Relationships were somewhat strained in the Vane household during the
next few weeks, the two elder members being banded together in an
unusual partnership to bring about the confusion of the younger.
"I can't understand what you are making such a fuss about. You'll have
to give in, in the end. You a poet, indeed! What next? If you would
come down to breakfast in time, and give over burning the gas till one
o'clock in the morning, it would be more to the point than writing silly
verses. I'd be ashamed to waste my time scribbling nonsense all day
long!" So cried Agnes, in Martha-like irritation, and Ronald turned his
eyes upon her with that deep, dreamy gaze which only added fuel to the
flame.
He was not angry with Agnes, who, as she herself truly said, "did not
understand." Out of the storm of her anger an inspiration had fluttered
towards him, like a crystal out of the surf. "The Worker and the
Dreamer"--he would make a poem out of that idea! Already the wonderful
inner vision pictured the scene--the poet sitting idle on the hillside,
the man of toil labouring in the heat and glare of the fields, casting
glances of scorn and impatience at the inert form. The lines began to
take shape in his brain.
"...And the worker worked from the misty dawn,
Till the east was golden and red;
But the dreamer's dream which he thought to scorn,
Lived on when they both were dead..."
"I asked him three times over if he would have another cup of coffee,
and he stared at me as if he were daft! I believe he is half daft at
times, and he will grow worse and worse, if Margot encourages him like
this!" Agnes announced to her father, on his weary return from City.

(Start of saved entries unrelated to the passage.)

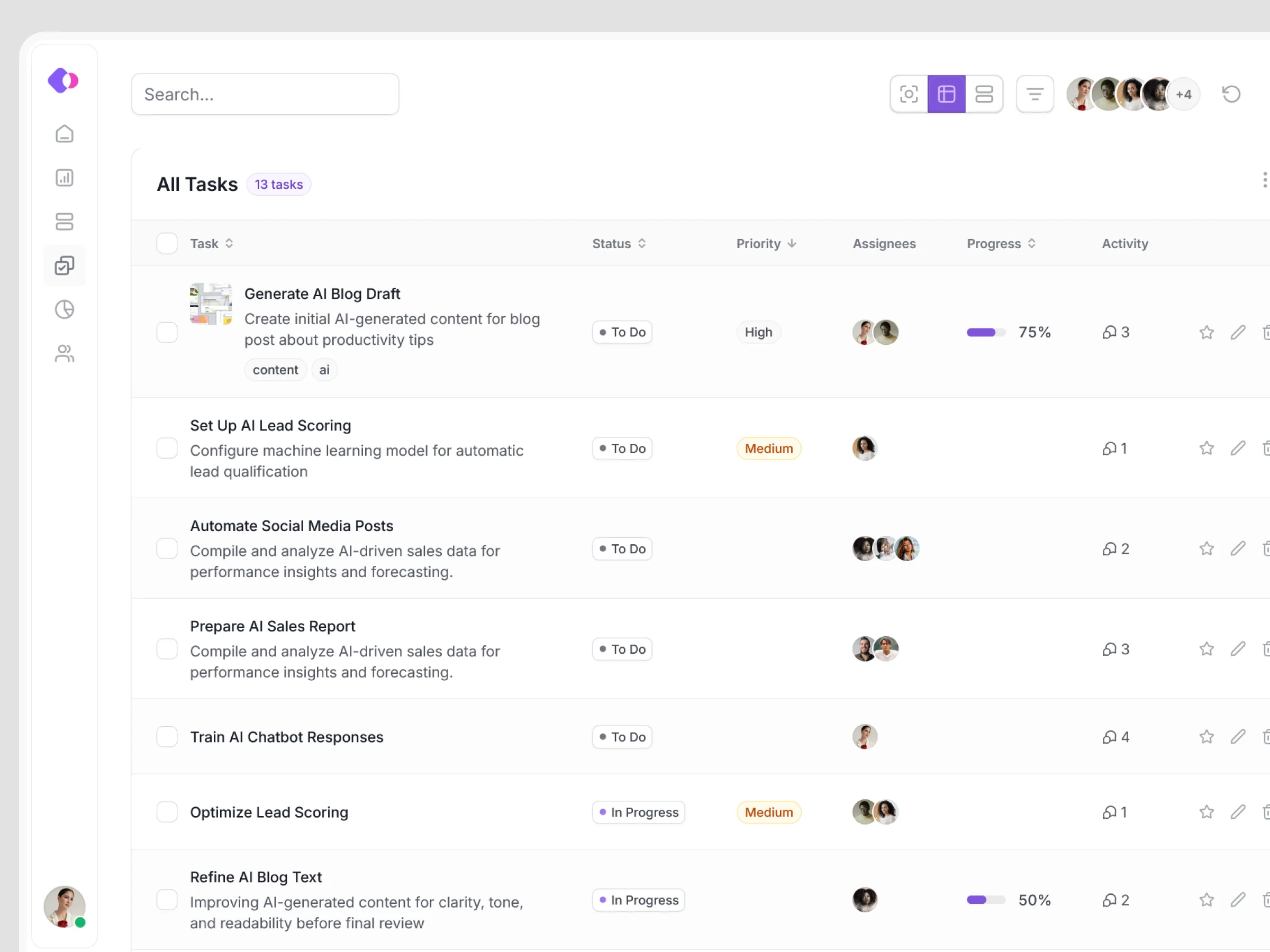This screenshot has width=1270, height=952.
Task: Sort by the Priority column arrow
Action: click(x=792, y=243)
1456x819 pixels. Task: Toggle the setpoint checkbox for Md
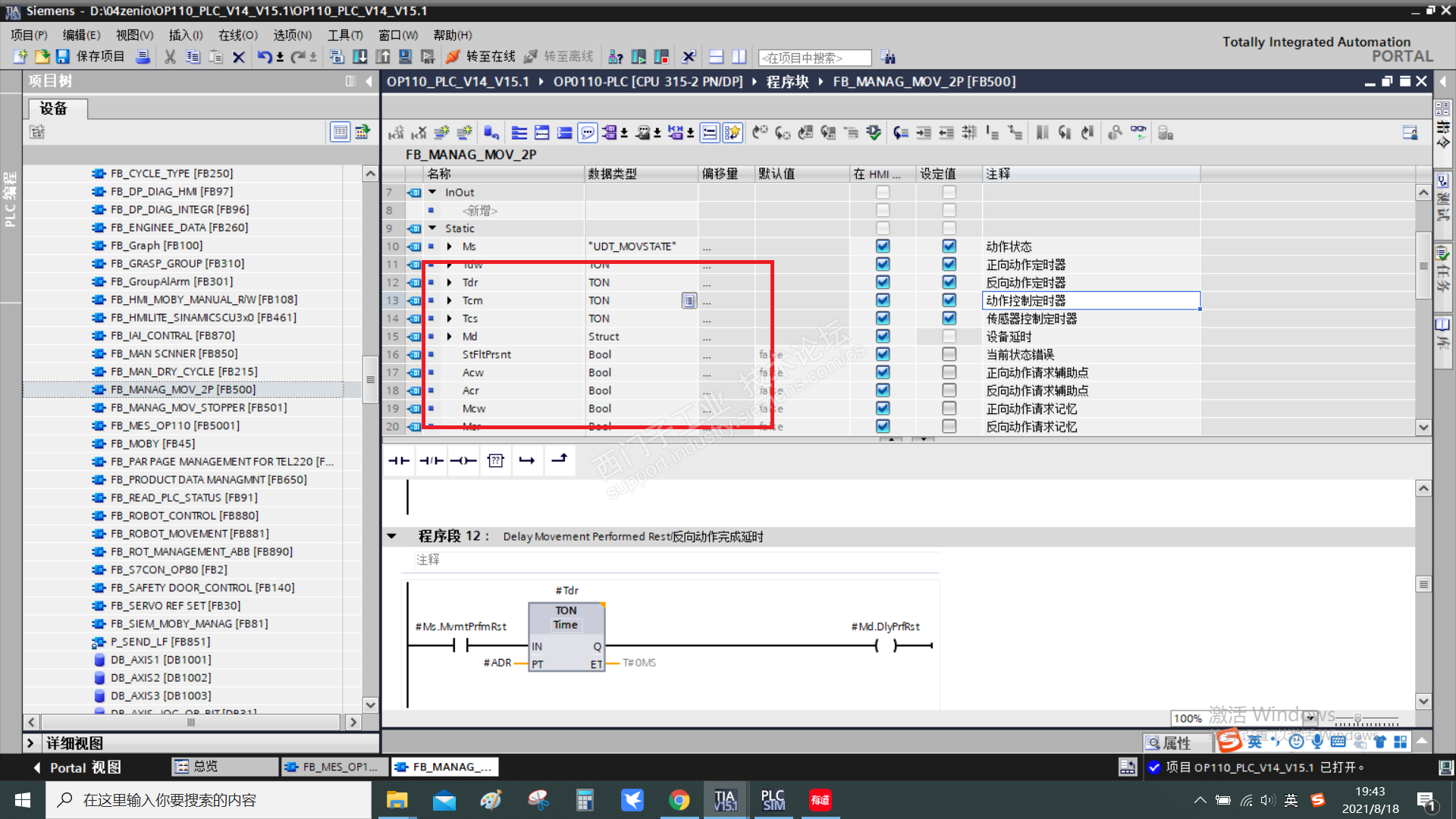point(949,336)
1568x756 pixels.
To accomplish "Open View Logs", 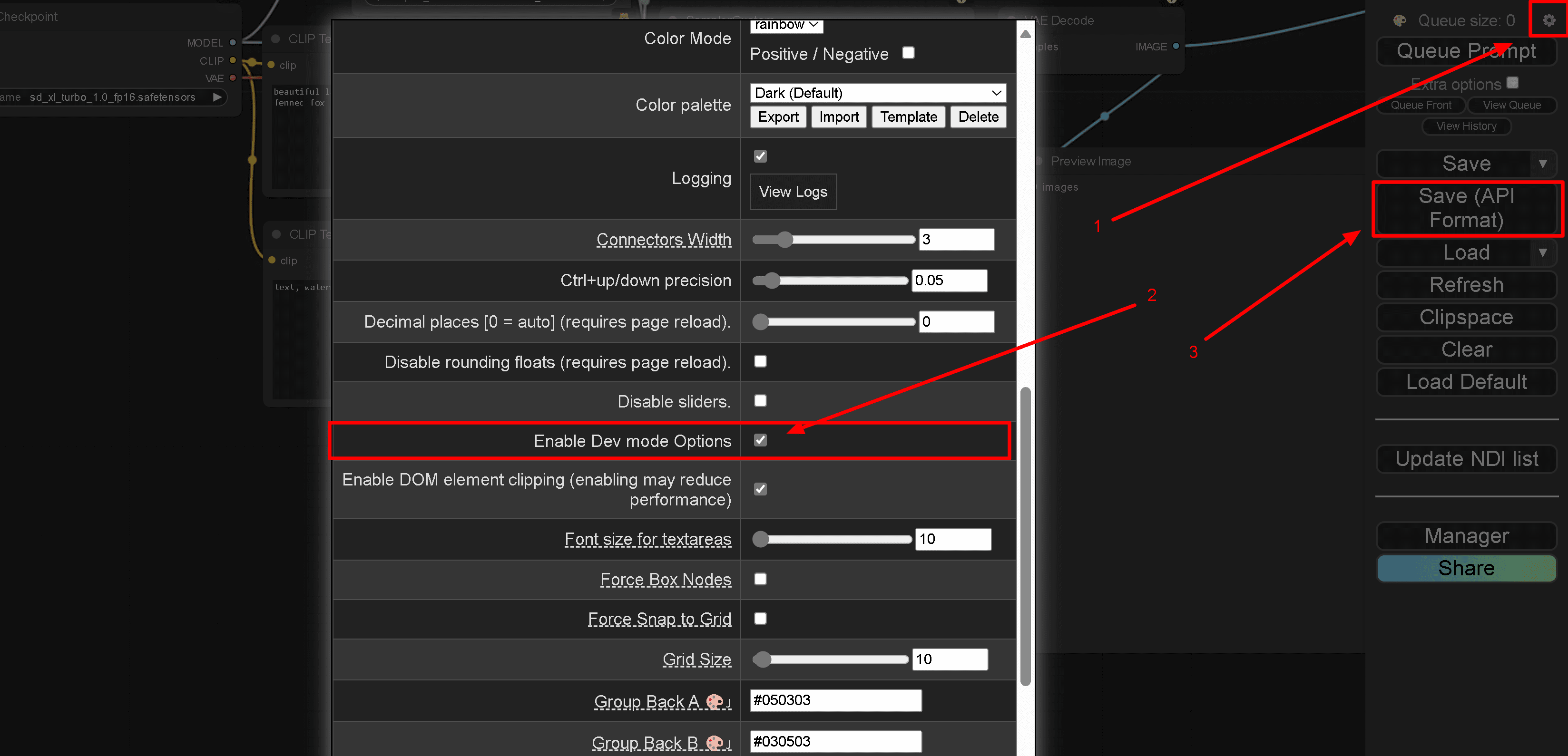I will [793, 192].
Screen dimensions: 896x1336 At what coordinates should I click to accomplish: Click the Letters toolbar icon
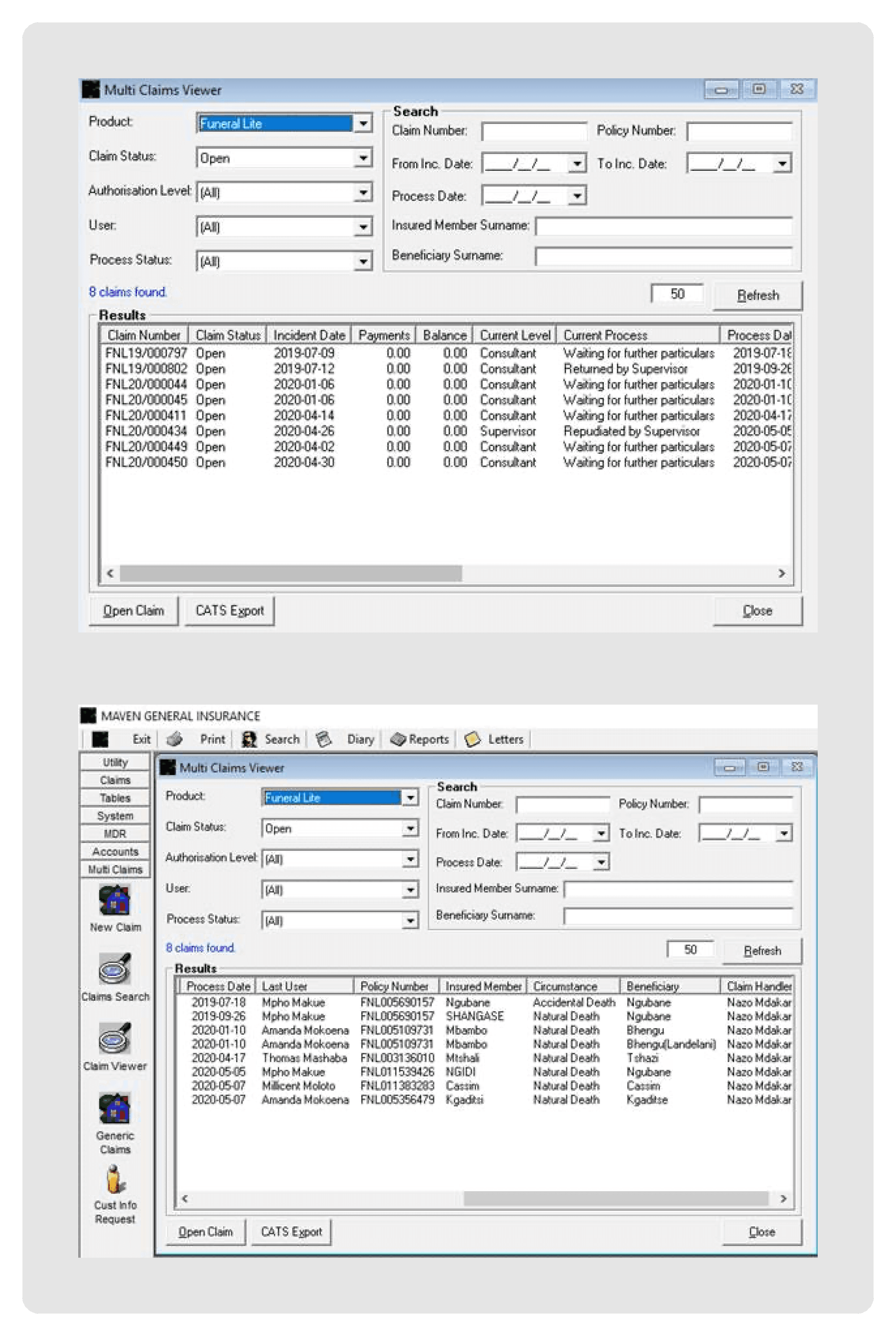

It was one of Agnes's exemplary habits to refuse all invitations which
could prevent her being at home to welcome her father every afternoon,
and assist him to tea and scones, accompanied by a minute resume of
the bad news of the day. What the housemaid had broken; what the cat
had spilt; the parlourmaid's impertinences; the dressmaker's
delinquencies; Ronald's vapourings; the new and unabashed transgressions
of Margot--each in its turn was dropped into the tired man's cup with
the lumps of sugar, and stirred round with the cream. There was no
escaping the ordeal. On the hottest day of summer there was the boiling
tea, with the hot muffins, and the rich, indigestible cake, exactly as
they had appeared amidst the ice and snows of January; and the
accompanied recital hardly varied more. It was a positive relief to
hear that the chimney had smoked, or the parrot had had a fit.
Once a year Agnes departed on a holiday, handing over the keys to
Margot, who meekly promised to follow in her footsteps; and then,
heigho! for a fortnight of Bohemia, with every arrangement upside down,
and appearing vastly improved by the change of position. Instead of tea
in the drawing-room, two easy-chairs on the balcony overlooking the
Park; cool iced drinks sipped through straws, and luscious dishes of
fruit. Instead of Agnes, stiff and starched and tailor-made, a radiant
vision in muslin and laces, with a ruffled golden head, and distracting
little feet peeping out from beneath the frills.